At its best, Nina is cosplay karaoke, with Saldana in front of a cinematic jukebox belting her favorite artist’s tunes. At its worst, it’s an insult.
The writing is so generic, the scenes so haphazardly smushed together, the direction so baldly functional that “Nina” seldom reads like a biopic about Nina Simone being revitalized by a new friendship so much as it does like a movie about two people playing fucked up power games in a nice house on the riviera.
However, there is no other way to put it: this is one of the worst musical biopics you will ever see in theaters. At least the Aaliyah biopic was regulated to Lifetime.
Yes, Nina is as bad as you imagined.
Zoe Saldana looks more like an X-Men character than the High Priestess of Soul.

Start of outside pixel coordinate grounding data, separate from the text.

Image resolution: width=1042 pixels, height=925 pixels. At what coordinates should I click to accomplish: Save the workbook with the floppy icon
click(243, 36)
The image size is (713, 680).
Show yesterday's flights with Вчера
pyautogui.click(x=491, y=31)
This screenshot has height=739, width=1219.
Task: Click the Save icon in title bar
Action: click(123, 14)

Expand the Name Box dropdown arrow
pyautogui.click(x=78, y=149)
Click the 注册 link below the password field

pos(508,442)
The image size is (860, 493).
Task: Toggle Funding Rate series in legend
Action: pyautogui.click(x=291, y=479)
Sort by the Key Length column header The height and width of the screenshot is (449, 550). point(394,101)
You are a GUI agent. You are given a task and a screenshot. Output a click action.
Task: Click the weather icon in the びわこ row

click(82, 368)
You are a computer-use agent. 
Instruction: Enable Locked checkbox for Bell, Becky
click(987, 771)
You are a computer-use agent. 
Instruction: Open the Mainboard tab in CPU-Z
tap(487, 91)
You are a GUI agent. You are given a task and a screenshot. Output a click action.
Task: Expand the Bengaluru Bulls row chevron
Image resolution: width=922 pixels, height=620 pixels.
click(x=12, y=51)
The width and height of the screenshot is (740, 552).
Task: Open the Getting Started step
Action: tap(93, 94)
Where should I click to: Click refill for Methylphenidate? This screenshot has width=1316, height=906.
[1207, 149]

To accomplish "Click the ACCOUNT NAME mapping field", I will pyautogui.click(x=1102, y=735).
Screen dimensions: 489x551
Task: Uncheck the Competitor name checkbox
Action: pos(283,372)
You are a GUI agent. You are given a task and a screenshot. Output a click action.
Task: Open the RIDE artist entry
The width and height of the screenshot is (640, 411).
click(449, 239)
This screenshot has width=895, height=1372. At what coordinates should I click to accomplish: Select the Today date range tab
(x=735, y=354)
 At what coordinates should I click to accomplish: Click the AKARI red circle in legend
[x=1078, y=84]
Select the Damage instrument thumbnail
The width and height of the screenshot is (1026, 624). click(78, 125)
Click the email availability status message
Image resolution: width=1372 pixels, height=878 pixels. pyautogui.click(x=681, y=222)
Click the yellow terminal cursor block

But then, this abysmal piece of shit deserves everything that’s coming to it and more. Not only does Nina reproduce the colorism Simone suffered (and spoke out against) during her lifetime through the casting of Saldana, but also inverts the abusive relationship with her husband Andrew Stroud, and casts the lasting psychic scars from their time together as quirky diva behavior to be smirked at.
Still, there’s no getting around the fact that Saldana’s make-up isn’t convincing. It’s a constant distraction, no matter how expert the music or solid the acting. It does, indeed, look like blackface.
Long after Nina has left theaters, the only thing most people will remember about it is how it was the Rachel Dolezal of movies, a sterling example of Hollywood’s ongoing blind spot when it comes to matters of race.
I hate to say it, but the film was as painful as a UTI. As torturous as getting a tooth pulled. Perhaps even as bad as sitting through a Donald Trump rally. It was bad, y’all. The disjointed Cynthia Mort film is proof of Hollywood’s blindness to its own White privilege. It was the most watered-down, White-friendly version of Nina I’ve ever seen.